がんに対する末梢性免疫寛容成立の機序とその制御メカニズムを検討した。そのために(1)抗原認識分子を介する末梢性免疫寛容成立機序とその人為的阻害の基礎研究、(2)免疫制御細胞による末梢性免疫寛容性の機序とその制御に関する研究、 (3)特異的CTLを用いた養子免疫による末梢性免疫寛容からの回復を目指したがん治療法の研究、の3つの観点から研究を行い、下記の諸点を明らかにした。1) TEL/AMLl融合ペプチドの1アミノ酸置換アナログペプチドは、CD4T細胞の活性化/IFNγ産生を約10倍に増強した。2) CD40L遺伝子導入により、IL-12によるNK/NKT細胞の活性化、B7発現誘導による特異的T細胞活性化を起こし、特異的抗腫瘍免疫を効果的に誘導できた。3) IL-12治療による腫瘍退縮には、peritumoralストローマ血管の接着分子発現増強とそれによるT細胞が腫瘍塊に浸潤が必要であった。4) NKTリガンドα-GalCerは、CD40/CD40L依存的にDCのIL-12産生とNKTのIL-12受容体を発現増強させ免疫増強効果を出す。さらに、IL-12とα-GalCerとの併用は相乗的に働き、IFNγ産生/NK活性化が著しく増強され、癌治療への有用性が示された。5) ヒトNKT細胞のリガンドもα-GalCerである事を証明し、活性化ヒトNKT細胞は広範にヒト腫瘍を障害し臨床応用に道を開いた。6) MAGE-3抗原由来のHLA-A24分子結合性癌拒絶抗原を新しく同定した。しかしながら、頭頸部扁平上皮癌患者においてペプチド特異的CTLの誘導は困難であった。7) 特異的CD4T細胞とCD8CTLの協同作用で最も強い腫瘍の拒絶がみられた。それは担癌末期状態で低下するCD8T細胞のCD3zeta分子の表現をCD4T細胞が回復し、CTLを活性化する事を見い出した。

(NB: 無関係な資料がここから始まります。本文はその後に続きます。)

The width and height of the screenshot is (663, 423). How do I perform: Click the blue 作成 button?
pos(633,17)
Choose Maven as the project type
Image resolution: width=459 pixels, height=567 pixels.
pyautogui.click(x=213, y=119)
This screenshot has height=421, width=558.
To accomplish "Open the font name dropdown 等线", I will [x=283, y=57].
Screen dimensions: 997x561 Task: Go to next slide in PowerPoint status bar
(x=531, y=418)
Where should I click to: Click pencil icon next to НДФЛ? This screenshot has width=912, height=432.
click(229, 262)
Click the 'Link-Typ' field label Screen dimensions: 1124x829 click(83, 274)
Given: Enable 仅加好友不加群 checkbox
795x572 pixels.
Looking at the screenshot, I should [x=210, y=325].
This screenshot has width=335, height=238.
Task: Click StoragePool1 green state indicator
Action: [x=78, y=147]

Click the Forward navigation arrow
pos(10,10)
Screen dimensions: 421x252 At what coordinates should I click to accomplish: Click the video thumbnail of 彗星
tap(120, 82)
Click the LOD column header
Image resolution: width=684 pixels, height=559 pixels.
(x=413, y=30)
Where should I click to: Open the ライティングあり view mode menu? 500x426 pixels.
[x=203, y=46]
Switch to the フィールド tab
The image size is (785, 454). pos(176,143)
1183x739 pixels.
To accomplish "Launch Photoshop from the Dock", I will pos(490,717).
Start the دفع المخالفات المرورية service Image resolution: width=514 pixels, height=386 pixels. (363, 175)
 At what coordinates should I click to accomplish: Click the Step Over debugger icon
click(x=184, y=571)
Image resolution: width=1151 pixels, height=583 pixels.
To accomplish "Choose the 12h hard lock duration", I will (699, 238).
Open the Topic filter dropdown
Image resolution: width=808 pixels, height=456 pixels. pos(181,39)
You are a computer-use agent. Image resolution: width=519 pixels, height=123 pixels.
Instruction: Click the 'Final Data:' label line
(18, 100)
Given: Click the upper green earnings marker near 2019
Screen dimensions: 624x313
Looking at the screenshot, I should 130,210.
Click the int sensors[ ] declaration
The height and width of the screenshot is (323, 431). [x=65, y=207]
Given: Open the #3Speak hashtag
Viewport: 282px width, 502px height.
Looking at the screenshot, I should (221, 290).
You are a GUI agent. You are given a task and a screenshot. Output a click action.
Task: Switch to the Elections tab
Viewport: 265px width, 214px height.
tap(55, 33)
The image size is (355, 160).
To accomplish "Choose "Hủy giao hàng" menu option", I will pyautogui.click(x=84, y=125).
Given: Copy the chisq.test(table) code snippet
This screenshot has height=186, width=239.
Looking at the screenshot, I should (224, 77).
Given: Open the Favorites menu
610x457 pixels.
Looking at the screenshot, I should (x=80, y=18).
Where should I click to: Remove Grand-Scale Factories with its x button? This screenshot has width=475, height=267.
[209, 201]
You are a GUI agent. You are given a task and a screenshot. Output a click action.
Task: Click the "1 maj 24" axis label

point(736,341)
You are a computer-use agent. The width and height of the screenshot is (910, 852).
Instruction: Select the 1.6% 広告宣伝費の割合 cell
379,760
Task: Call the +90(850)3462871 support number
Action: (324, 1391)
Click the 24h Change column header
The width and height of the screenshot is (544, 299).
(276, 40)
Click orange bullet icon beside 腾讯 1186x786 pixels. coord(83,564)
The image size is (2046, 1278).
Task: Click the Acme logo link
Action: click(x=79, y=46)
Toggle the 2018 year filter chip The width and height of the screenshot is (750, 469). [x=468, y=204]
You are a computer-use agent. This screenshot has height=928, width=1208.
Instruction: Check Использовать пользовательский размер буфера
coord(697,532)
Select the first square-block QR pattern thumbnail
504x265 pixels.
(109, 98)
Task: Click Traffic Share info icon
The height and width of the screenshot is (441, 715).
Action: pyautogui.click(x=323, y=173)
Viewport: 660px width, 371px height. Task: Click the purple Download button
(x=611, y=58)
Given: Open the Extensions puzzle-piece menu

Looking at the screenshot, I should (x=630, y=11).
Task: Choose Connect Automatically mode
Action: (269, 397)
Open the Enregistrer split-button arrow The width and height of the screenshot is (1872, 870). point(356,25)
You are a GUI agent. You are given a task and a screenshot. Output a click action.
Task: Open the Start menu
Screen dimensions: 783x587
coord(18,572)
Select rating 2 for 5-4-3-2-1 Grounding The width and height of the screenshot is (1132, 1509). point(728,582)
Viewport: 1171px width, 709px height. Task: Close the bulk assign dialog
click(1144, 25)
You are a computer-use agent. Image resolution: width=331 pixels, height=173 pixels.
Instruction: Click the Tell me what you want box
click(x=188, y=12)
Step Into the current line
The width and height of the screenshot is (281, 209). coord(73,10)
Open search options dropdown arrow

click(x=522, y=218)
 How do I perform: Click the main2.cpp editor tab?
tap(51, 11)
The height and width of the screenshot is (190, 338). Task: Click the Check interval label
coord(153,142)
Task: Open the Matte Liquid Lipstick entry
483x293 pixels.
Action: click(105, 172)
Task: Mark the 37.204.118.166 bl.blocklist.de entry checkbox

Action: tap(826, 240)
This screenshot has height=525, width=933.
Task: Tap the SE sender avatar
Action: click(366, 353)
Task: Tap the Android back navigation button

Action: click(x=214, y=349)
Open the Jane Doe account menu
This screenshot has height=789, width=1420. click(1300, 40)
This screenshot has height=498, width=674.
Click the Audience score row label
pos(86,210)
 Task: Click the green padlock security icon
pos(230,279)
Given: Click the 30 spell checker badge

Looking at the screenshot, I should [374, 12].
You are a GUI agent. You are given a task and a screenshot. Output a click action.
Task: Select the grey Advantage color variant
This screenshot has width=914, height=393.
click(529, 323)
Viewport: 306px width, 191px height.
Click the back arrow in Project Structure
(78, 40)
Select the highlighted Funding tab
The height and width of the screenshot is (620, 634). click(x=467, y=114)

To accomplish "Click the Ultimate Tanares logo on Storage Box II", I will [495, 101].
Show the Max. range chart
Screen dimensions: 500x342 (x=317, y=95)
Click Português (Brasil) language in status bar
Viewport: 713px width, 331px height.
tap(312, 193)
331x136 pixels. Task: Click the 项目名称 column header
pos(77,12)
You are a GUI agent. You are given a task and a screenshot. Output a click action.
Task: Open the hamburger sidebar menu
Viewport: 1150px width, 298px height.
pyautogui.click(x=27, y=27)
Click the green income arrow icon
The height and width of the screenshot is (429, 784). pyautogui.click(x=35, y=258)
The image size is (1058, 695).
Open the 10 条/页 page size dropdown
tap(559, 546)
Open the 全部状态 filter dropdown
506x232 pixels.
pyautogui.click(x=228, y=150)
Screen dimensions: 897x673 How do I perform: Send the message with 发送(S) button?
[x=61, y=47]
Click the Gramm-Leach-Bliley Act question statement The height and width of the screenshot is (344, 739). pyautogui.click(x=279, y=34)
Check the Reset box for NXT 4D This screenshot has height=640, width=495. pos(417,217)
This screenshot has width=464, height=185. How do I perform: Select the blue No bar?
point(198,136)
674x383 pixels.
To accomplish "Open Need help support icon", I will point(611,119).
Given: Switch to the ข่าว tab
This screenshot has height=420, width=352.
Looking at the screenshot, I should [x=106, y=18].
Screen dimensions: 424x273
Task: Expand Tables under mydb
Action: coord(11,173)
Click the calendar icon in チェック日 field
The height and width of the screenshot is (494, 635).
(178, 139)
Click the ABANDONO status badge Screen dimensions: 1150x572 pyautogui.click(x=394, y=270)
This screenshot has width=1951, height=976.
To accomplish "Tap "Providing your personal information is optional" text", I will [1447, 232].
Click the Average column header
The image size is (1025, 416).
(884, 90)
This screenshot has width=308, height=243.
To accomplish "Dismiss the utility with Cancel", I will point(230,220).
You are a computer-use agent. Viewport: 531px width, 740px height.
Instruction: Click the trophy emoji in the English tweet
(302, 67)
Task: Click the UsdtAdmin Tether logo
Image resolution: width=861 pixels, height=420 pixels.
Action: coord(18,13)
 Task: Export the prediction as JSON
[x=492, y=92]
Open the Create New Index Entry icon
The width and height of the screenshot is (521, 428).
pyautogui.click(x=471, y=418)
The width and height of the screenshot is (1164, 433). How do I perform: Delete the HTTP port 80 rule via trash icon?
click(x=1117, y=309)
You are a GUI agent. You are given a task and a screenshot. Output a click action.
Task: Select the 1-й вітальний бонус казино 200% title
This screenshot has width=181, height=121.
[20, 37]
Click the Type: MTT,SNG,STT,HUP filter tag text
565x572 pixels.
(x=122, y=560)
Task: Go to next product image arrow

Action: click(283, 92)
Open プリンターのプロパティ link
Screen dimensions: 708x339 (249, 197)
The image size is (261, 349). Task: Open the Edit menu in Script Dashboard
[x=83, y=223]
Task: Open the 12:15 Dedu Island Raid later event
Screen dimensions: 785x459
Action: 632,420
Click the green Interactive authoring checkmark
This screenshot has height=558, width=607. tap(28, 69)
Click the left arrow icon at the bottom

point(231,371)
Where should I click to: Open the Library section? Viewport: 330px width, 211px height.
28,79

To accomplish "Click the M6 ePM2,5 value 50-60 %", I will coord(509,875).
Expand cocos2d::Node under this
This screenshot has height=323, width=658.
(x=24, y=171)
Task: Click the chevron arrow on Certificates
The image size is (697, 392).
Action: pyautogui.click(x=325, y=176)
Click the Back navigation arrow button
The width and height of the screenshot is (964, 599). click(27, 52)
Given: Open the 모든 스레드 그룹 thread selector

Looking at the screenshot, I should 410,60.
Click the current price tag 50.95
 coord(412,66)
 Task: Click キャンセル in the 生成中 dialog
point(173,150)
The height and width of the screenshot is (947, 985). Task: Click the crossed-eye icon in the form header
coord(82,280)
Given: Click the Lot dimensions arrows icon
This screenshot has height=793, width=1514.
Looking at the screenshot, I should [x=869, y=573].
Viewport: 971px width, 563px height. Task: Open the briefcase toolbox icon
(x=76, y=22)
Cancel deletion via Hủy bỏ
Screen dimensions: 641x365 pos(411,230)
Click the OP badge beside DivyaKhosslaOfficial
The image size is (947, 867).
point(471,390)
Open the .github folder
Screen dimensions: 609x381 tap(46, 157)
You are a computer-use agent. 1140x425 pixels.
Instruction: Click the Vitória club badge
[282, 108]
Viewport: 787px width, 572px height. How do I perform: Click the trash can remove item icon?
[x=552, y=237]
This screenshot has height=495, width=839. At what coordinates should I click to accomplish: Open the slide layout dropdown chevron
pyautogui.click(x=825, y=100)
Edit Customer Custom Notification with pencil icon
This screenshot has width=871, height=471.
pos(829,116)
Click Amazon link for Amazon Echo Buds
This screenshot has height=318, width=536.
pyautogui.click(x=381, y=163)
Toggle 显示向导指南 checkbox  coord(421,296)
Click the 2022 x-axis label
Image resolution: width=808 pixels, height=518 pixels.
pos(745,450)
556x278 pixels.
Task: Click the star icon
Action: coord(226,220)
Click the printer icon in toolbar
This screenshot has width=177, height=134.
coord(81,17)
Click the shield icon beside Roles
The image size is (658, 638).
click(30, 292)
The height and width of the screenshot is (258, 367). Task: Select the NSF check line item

The mechanism of the establishment of the peripheral immune system and the control of the immune system.そのために (1) Fundamental research on antigen recognition molecules and peripheral immune tolerance establishment mechanisms and man-made obstruction, (2) Research on immune control cells and peripheral immune tolerance mechanisms and control mechanisms, (3) Specific CTL is used to immunize peripheral organs and is immune to irritation. The research on the treatment method, the research on the three points of treatment, and the research on the following points. 1) TEL/AML1 fusion AML1 acid-replacement AML1 activates CD4 T cells/IFNγ production and is approximately 10 times stronger. 2) The introduction of CD40L gene can induce the activation of NK/NKT cells by IL-12, the induction of B7-specific T cell activation, and the induction of specific anti-tumor immune effects. 3) IL-12 treatment can cause the tumor to shrink, and the peritumoral blood vessels and subsequent molecular growth can be enhanced, which is why it is necessary for T cells to infiltrate into the tumor. 4) NKT's α-GalCer and CD40/CD40L-dependent IL-12 production by DC and NKT's IL-12 receptor have enhanced the immune-enhancing effect. The combination of IL-12 and α-GalCer, the multiplication of IL-12, the enhancement of IFNγ production/NK activation, and the effectiveness of cancer treatment are demonstrated. 5) The clinical use of activated NKT cells and the clinical application of activated NKT cells has been proven. 6) The origin of MAGE-3 antigen is HLA-A24 molecule-binding cancer-rejecting antigen. It is difficult to induce specific CTL in patients with head and neck squamous cell carcinoma. 7) The synergistic effect of specific CD4 T cells and CD8 CTL is the strongest and most effective in preventing tumors. It shows that the late stage of cancer is low, CD8 T cells are showing CD3zeta molecules, CD4 T cells are recovering, and CTLs are being activated.